'The Kashmiri people, like people elsewhere, should have the fundamental human rights,' she said. Photograph: (Getty)
'The inhumanity and heartbreak in the state must stop,' Pakistan's Nobel Laureate added
As unrest that has spanned more than a month refuses to die down in India's Kashmir, Pakistan's Nobel laureate Malala Yousafzai on Tuesday called on the United Nations, Pakistan and India to improve the conditions in the state and halt the "inhumanity and heartbreak".
“The Kashmiri people, like people elsewhere, should have the fundamental human rights,” Pakistan daily Dawn quoted the 19-year-old as saying.
Malala expressed solidarity with the people of Kashmir and said that dozens have been killed and thousands wounded in the violent clashes between the unarmed protesters and the police over the last two months.
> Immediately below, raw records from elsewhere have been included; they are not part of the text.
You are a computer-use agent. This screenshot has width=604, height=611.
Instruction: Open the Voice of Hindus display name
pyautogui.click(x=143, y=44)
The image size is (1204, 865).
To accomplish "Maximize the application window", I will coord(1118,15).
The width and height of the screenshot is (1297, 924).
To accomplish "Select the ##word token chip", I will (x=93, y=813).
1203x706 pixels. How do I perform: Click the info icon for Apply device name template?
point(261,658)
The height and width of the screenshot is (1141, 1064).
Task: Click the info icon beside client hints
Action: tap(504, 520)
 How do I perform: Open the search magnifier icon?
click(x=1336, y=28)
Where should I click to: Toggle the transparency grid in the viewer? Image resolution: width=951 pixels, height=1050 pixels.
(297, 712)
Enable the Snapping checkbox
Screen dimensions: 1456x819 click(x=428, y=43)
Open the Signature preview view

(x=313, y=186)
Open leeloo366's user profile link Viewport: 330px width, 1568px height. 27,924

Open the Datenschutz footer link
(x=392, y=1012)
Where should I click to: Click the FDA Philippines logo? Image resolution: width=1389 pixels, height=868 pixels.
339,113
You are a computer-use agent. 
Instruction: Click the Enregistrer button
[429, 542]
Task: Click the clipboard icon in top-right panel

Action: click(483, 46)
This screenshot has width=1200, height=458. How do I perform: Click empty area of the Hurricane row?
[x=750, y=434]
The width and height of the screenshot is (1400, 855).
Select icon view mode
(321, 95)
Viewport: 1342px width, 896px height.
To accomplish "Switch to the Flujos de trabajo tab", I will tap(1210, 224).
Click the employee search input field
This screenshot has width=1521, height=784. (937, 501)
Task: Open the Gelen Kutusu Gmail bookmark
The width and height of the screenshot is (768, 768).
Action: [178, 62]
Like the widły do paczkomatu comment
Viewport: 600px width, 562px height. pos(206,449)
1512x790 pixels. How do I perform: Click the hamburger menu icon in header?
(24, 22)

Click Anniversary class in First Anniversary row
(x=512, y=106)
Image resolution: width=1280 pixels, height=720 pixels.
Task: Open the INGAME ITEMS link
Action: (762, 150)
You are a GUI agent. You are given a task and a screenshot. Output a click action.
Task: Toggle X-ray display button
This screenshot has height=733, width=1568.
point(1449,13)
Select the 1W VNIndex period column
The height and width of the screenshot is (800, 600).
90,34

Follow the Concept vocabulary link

The violence flared up after Burhan Wani, commander of separatist organisation Hizbul Mujahideen fighting for Kashmir's independence, was killed. Curfew was imposed in the Indian side of Kashmir following his death.
"I stand with the people of Kashmir. My 14 million Kashmiri sisters and brothers have always been close to my heart," she said.
On the same day, the Pakistani army chief General Raheel Sharif described Kashmir as Pakistan's jugular vein and said that Islamabad will continue to support the sacrifices of Kashmiri people, PTI reported.
"We salute the great sacrifices of the people of Kashmir for their right of self-determination. The solution of the problem lies in the implementation of the resolutions of United Nations in this regard. Pakistan will continue to support Kashmir on the diplomatic and ethical fronts," said the chief of army staff, addressing a ceremony held at General Headquarters in Rawalpindi to mark the country's Defence Day.
An all-party delegation seeking to end the two-month long turbulence in Kashmir concluded yesterday, with the Indian home minister Rajnath Singh sending out a clear message to the separatists of Kashmir 'being an integral part of India always'.